*What the exercise asks*
Tally every line in the data that has the word "agent" and report only the total.

Material provided Start Marker

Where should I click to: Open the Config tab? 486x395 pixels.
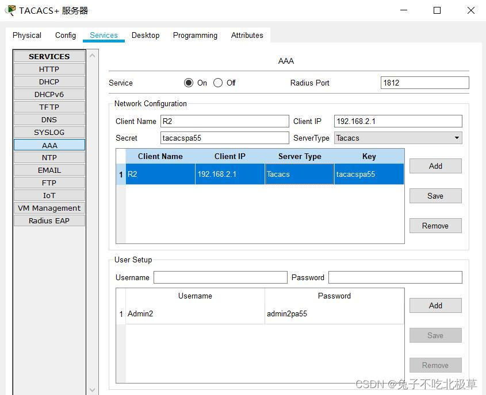pyautogui.click(x=65, y=35)
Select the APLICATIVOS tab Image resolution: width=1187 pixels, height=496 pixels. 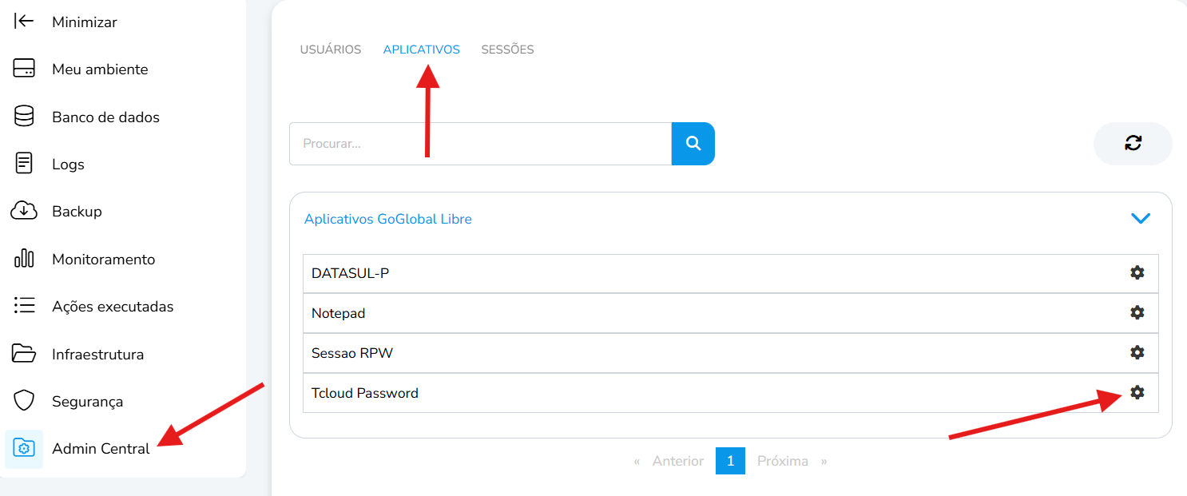pyautogui.click(x=422, y=50)
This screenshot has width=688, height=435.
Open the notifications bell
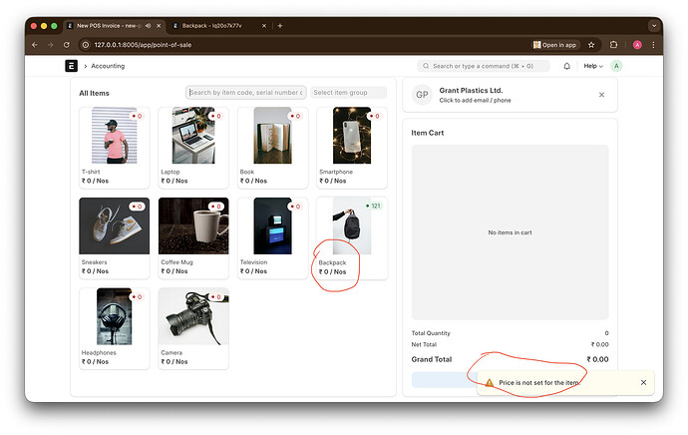(x=567, y=66)
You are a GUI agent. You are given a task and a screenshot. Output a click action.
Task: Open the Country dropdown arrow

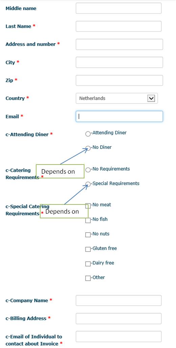coord(151,98)
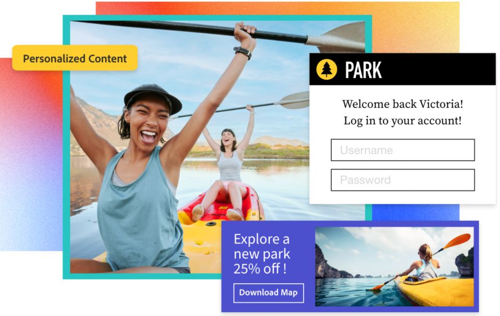Click the black cap on the woman's head

tap(153, 96)
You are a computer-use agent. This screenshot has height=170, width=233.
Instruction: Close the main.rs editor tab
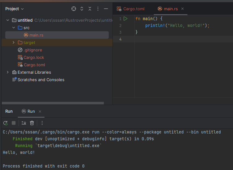click(182, 9)
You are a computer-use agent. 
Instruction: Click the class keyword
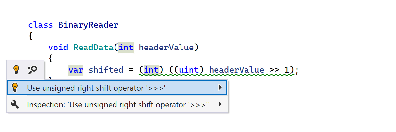[41, 25]
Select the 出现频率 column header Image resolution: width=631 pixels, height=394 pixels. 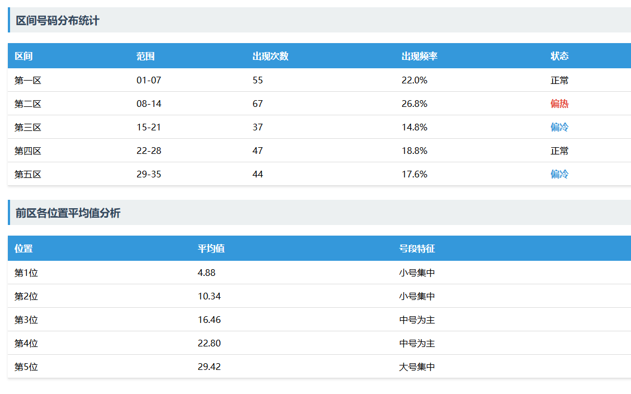point(419,56)
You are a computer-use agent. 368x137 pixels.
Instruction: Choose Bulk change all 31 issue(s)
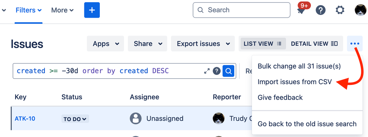click(299, 66)

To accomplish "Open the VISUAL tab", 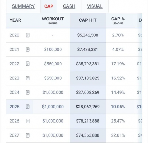I will 95,6.
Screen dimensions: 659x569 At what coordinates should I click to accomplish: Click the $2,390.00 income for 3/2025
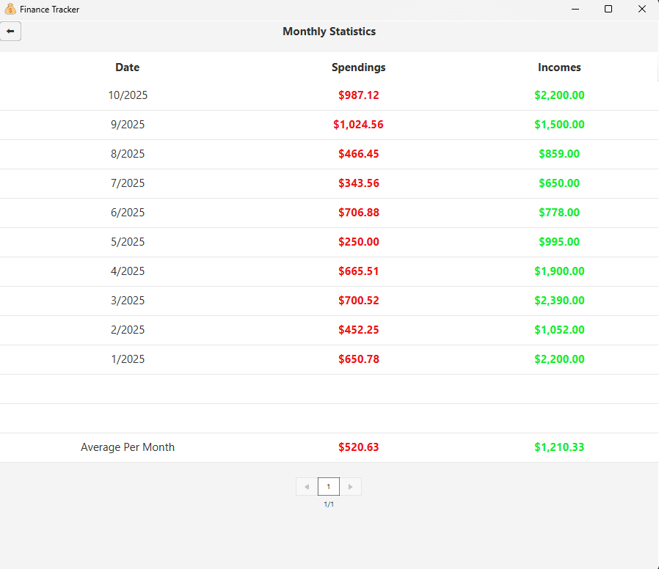pos(559,301)
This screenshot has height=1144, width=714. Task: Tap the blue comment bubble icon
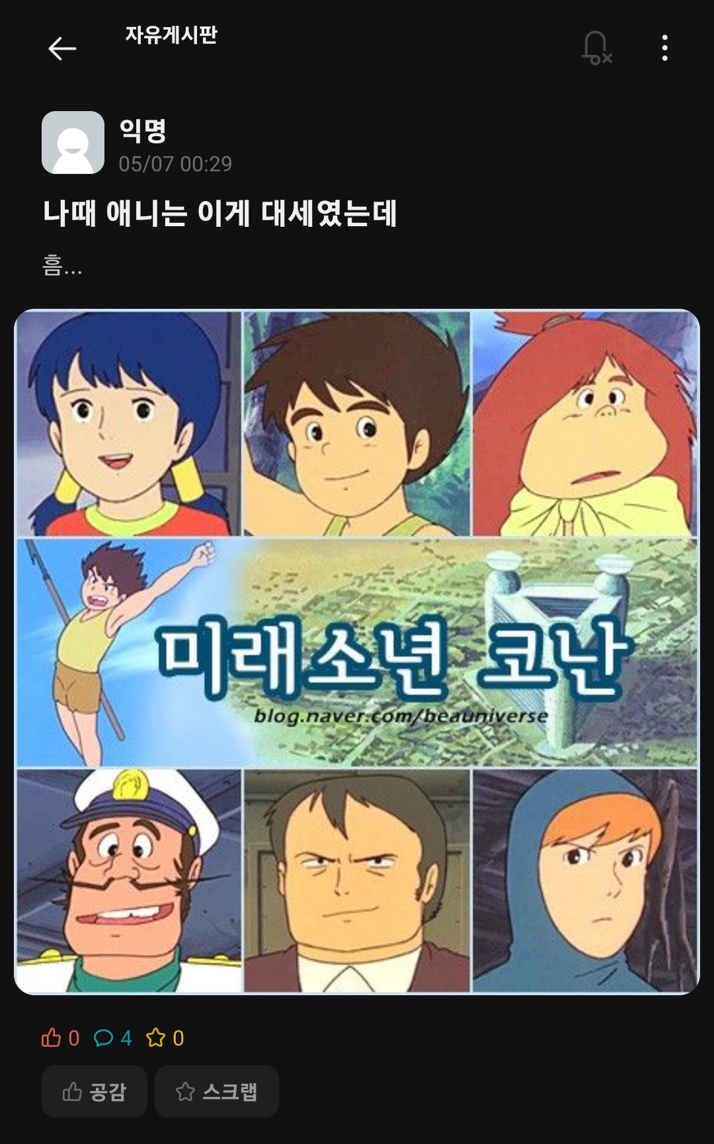103,1038
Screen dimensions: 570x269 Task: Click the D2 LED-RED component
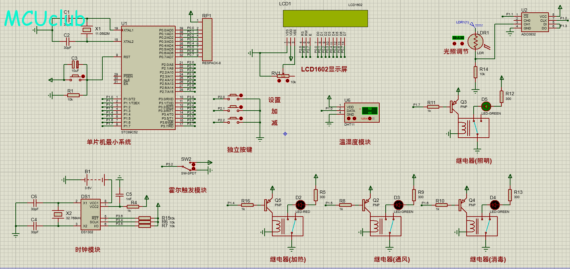(x=300, y=205)
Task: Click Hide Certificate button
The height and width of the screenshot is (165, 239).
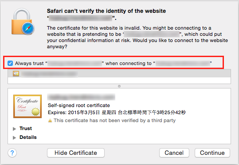Action: [x=76, y=153]
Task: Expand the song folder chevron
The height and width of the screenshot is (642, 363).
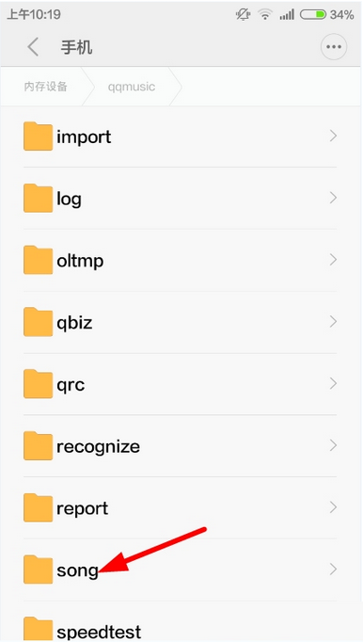Action: (x=333, y=570)
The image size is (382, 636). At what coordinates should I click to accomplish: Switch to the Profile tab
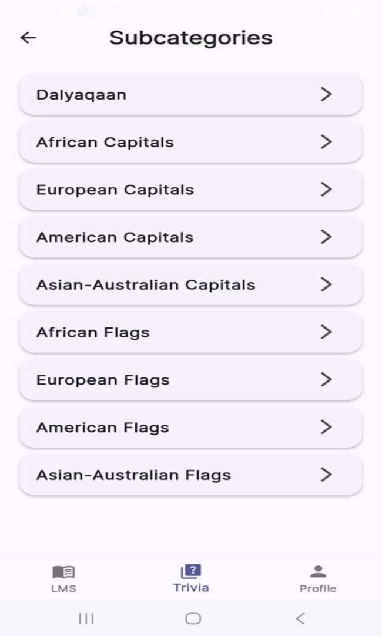tap(317, 577)
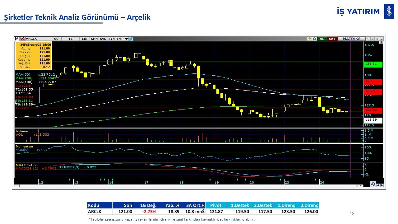Open dropdown arrow next to TMP

pyautogui.click(x=126, y=39)
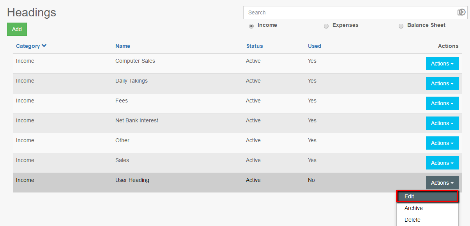Click the Category sort chevron icon

tap(44, 46)
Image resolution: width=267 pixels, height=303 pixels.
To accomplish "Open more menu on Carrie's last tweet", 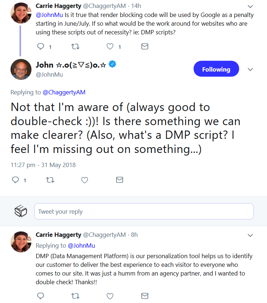I will coord(250,235).
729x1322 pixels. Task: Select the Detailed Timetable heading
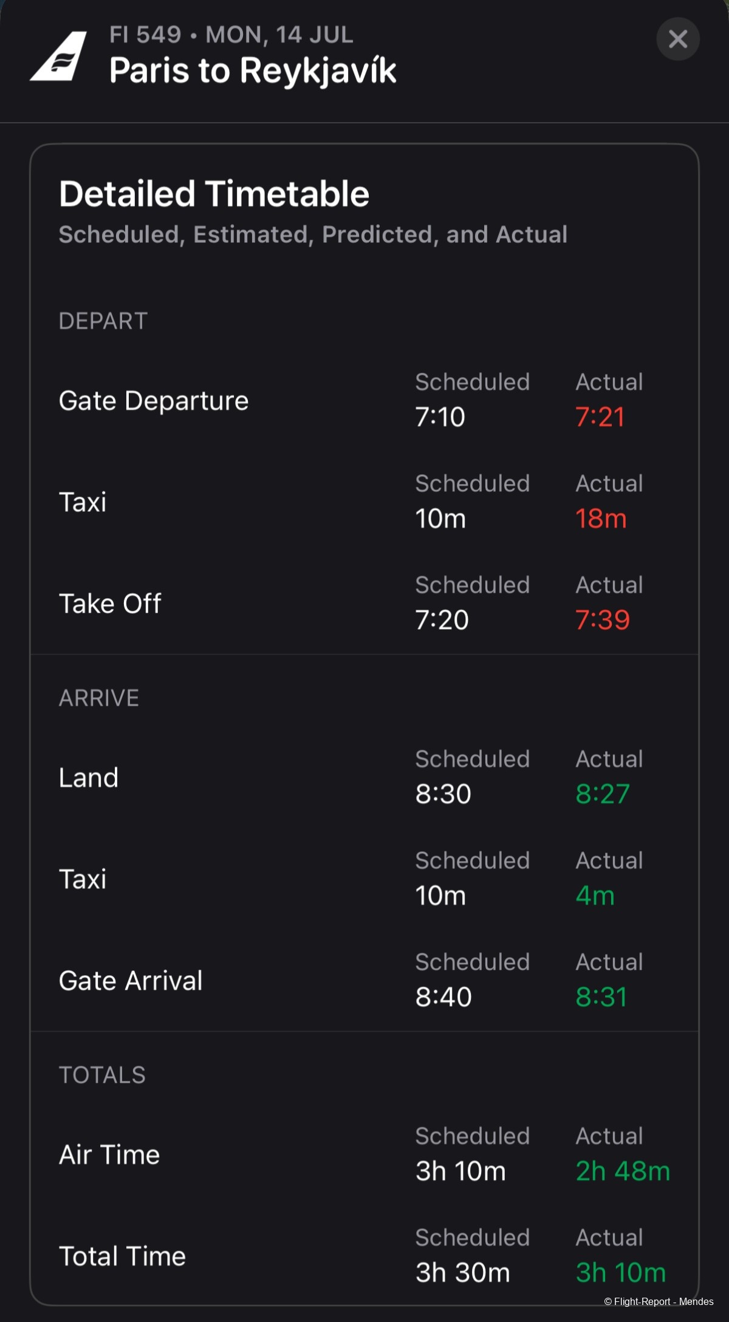tap(214, 194)
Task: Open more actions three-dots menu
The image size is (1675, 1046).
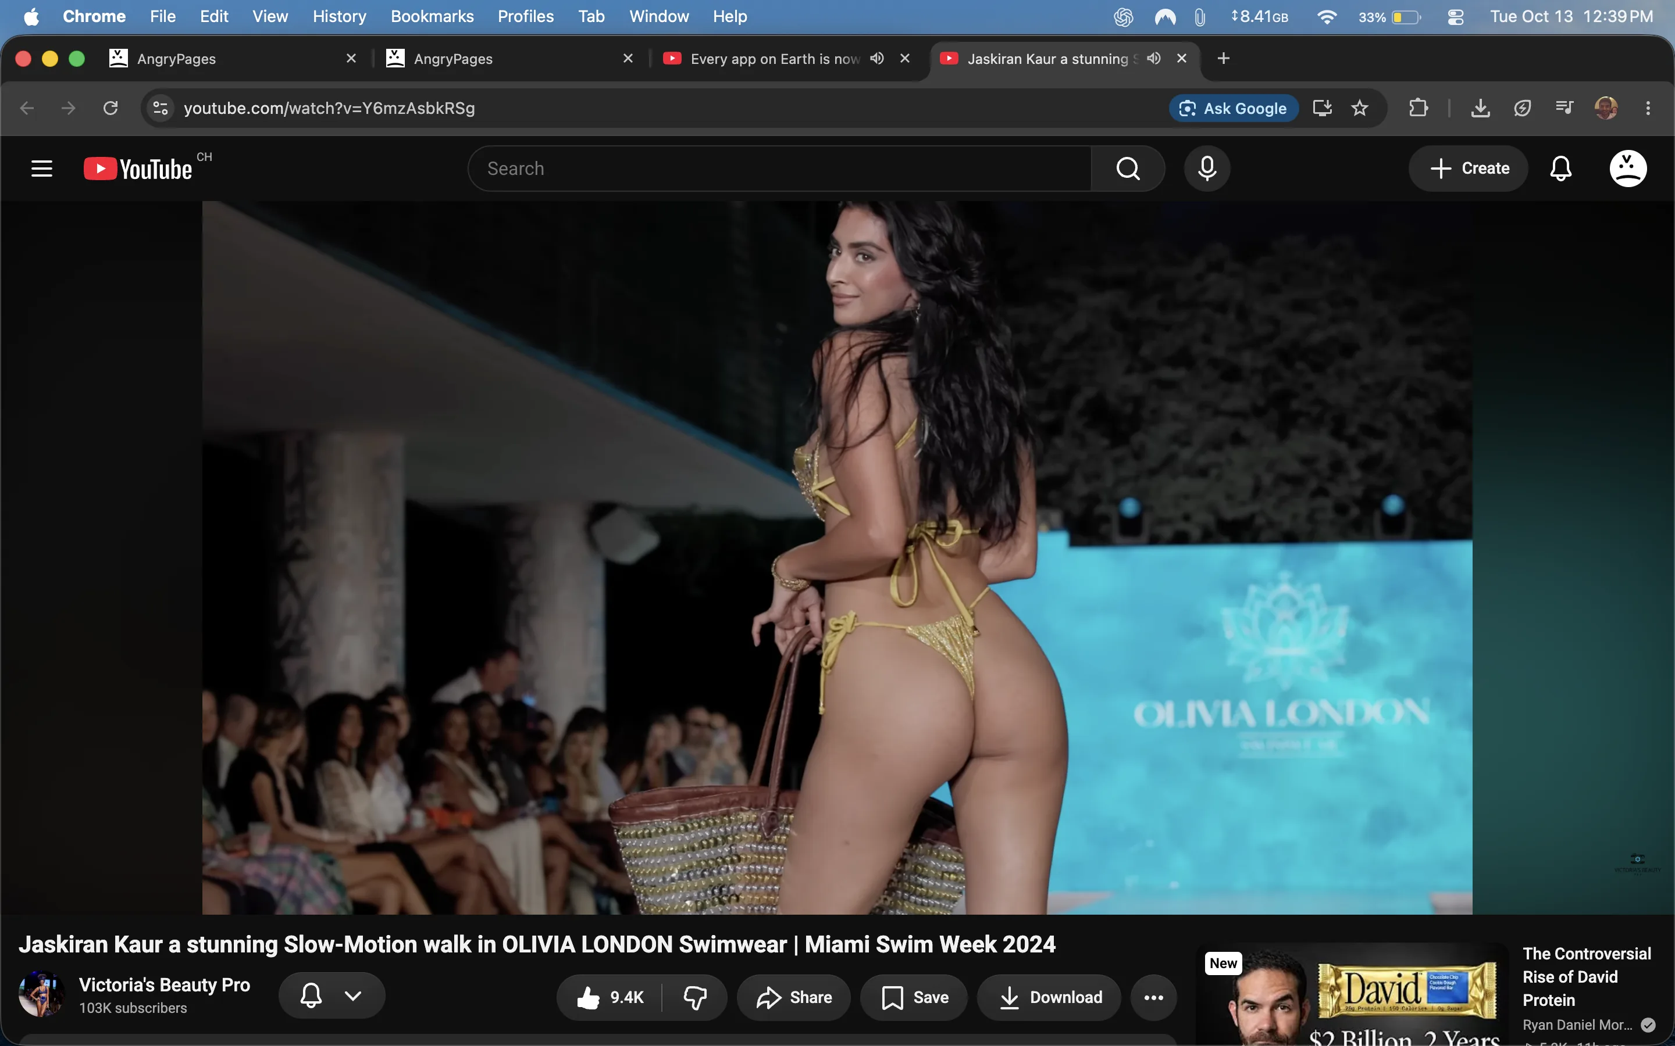Action: [x=1154, y=997]
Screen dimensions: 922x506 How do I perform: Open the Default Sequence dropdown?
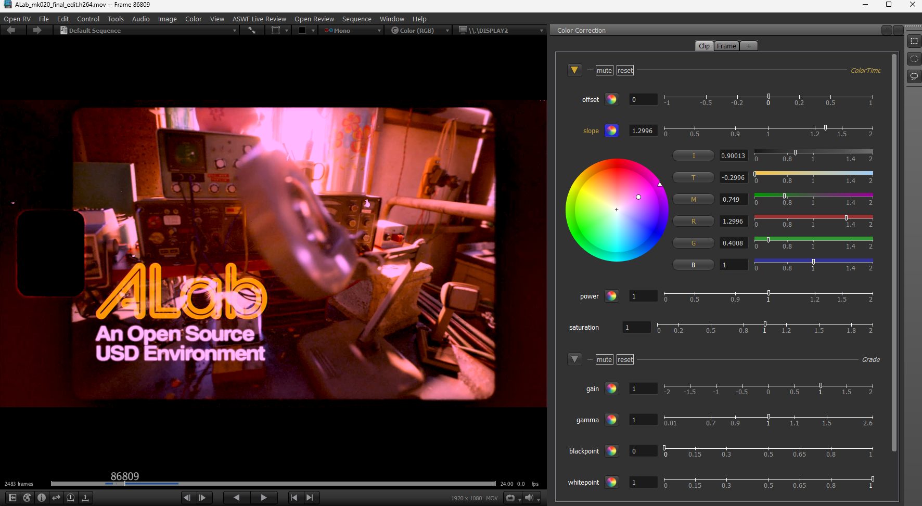click(148, 31)
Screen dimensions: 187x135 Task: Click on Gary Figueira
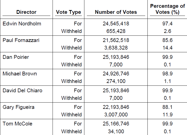coord(19,107)
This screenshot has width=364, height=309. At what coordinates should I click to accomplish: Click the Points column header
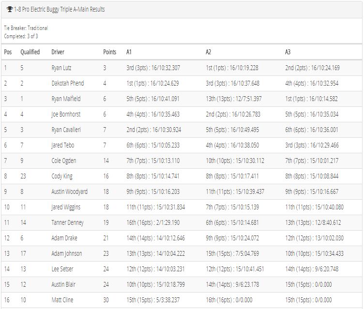pyautogui.click(x=109, y=52)
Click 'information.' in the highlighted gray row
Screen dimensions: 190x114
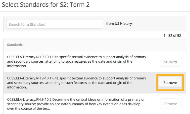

Material provided End Marker

*Exercise result*
4